* START *
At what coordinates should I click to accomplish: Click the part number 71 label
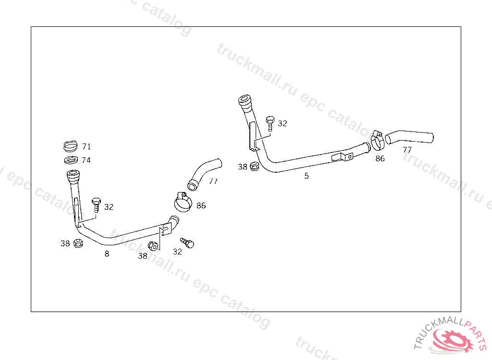click(x=86, y=146)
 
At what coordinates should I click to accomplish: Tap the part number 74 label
click(x=86, y=160)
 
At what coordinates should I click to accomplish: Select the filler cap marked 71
click(x=70, y=145)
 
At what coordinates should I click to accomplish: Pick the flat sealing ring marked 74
click(x=71, y=159)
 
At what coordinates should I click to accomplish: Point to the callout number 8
click(x=107, y=254)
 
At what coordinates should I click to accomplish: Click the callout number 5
click(x=307, y=176)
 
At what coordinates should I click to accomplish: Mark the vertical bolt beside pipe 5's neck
click(x=270, y=123)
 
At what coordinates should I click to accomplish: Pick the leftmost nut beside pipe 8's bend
click(x=78, y=243)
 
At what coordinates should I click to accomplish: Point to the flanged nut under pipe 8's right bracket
click(x=153, y=246)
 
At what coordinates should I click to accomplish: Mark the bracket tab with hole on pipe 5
click(x=343, y=157)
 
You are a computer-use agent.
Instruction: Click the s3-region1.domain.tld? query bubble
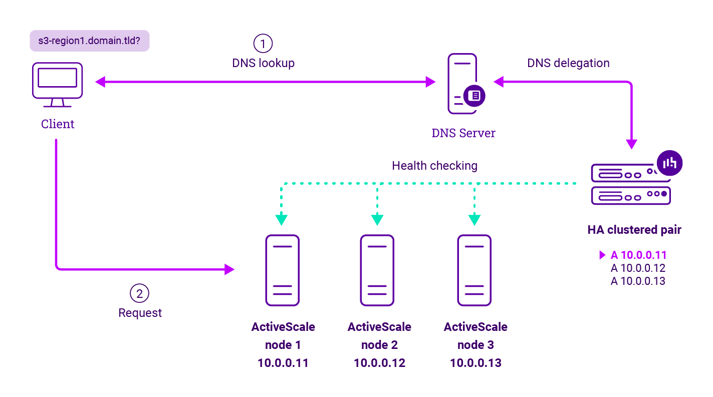89,41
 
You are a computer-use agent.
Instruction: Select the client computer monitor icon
58,84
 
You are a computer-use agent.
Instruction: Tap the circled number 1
263,44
* END *
### Set problem:
Gather every line in the records above that contains the word "accomplish", and copy each one in full.

### Response to this task:
At what coordinates should I click to accomplish: Click the part number 71 label
At what coordinates should I click to accomplish: Tap the part number 74 label
At what coordinates should I click to accomplish: Select the filler cap marked 71
At what coordinates should I click to accomplish: Pick the flat sealing ring marked 74
At what coordinates should I click to accomplish: Point to the callout number 8
At what coordinates should I click to accomplish: Click the callout number 5
At what coordinates should I click to accomplish: Mark the vertical bolt beside pipe 5's neck
At what coordinates should I click to accomplish: Pick the leftmost nut beside pipe 8's bend
At what coordinates should I click to accomplish: Point to the flanged nut under pipe 8's right bracket
At what coordinates should I click to accomplish: Mark the bracket tab with hole on pipe 5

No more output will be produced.